Sitting down and examining aspects of your business produces some large returns. Sometimes there are things that are happening that have gone on for many years and you can’t see it because it’s hard to be objective when you are close to the business.
Building a strong relationship with your accountant requires ongoing communication and interaction, and it needs to go beyond just a business meeting. An informal relationship and informal interaction enhances the ability to have an even better working relationship.
Your accountant has to have a thorough understanding of your company’s culture and long-term business strategy. Sharing as much as you can about these helps enhance their ability to serve you.
Another way to build your relationship with your accountant is to approach tax planning as a year-round process instead of a once-a-year necessity.
“Tax planning is important throughout the year, and too many times, we don’t get to tax planning until the end of the year or we don’t get any at all,” says Donny Woods, president of the National Society of Accountants.
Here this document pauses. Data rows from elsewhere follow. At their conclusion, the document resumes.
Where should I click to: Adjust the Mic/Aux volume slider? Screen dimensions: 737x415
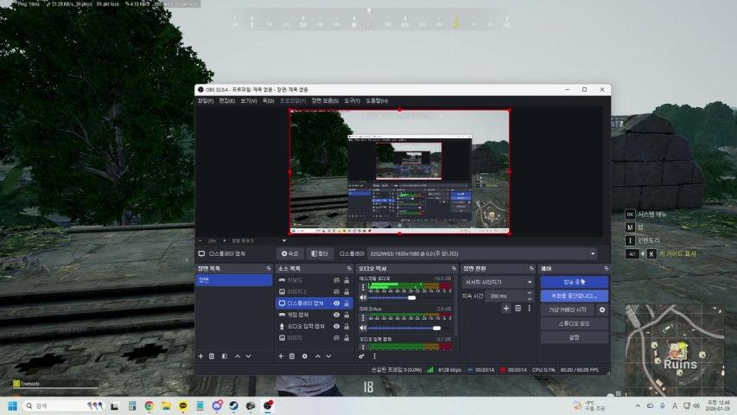coord(435,328)
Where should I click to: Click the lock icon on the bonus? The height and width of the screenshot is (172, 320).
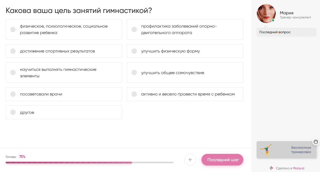coord(316,142)
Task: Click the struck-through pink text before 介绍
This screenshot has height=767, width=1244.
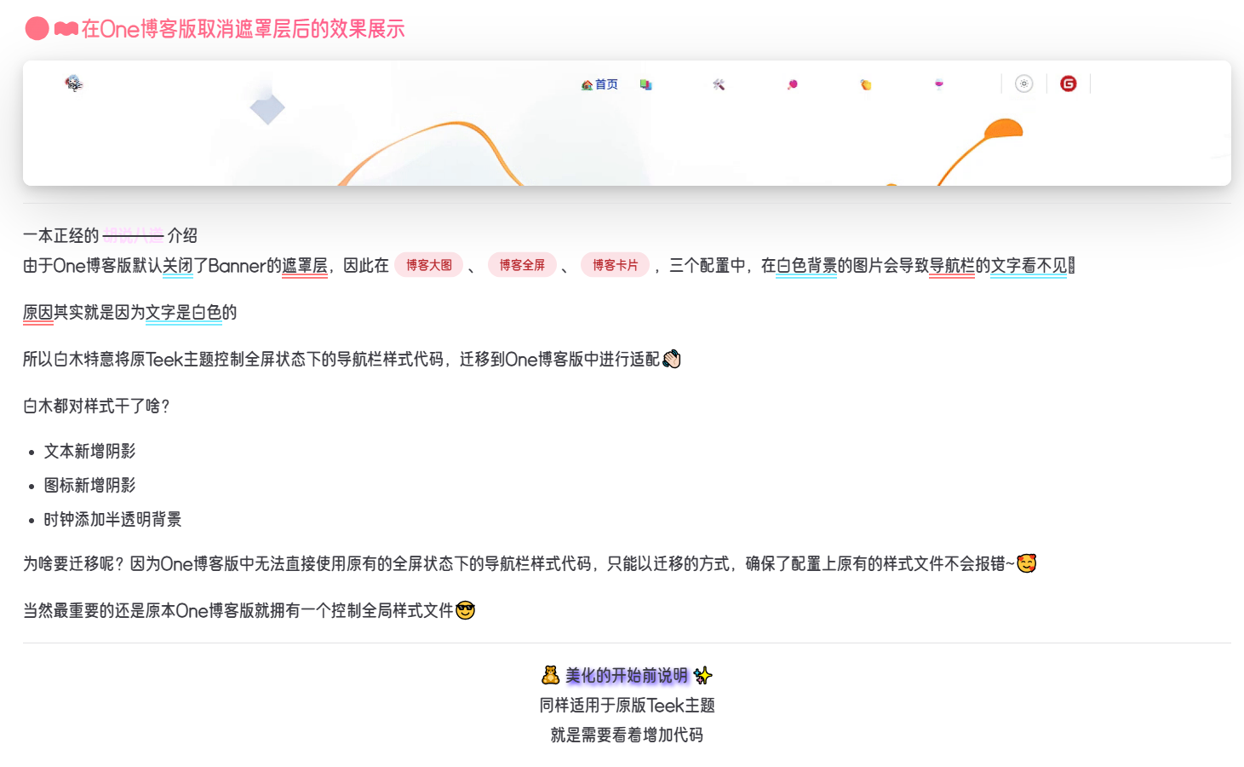Action: [133, 235]
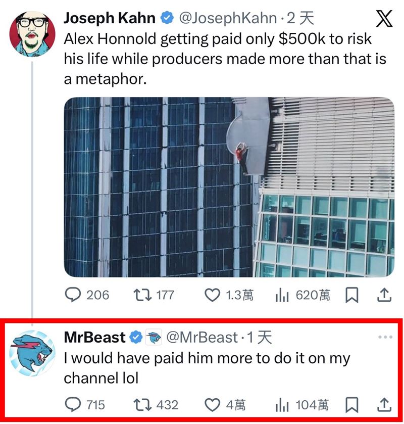Open MrBeast's profile avatar
Viewport: 404px width, 424px height.
click(x=32, y=353)
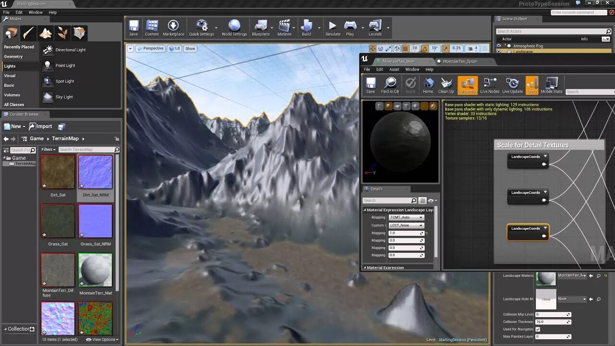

If you aren’t planning all year long, don’t look to your accountant to pull off some kind of miracle. Most accountants prefer having monthly conversations with clients, but at the very least, tax planning should start in the fall. If you do this, you will maximize your ability to plan and take advantage of opportunities that can save you money.
Once you get past the first of the year, all you are really doing is keeping score, because any actions you had to take were during the previous year.
Meeting with your accountant throughout the year to share projections and goals can help the two of you game plan to maximize opportunities and minimize taxes.
In the end, minimizing taxes ultimately enhances your cash flow.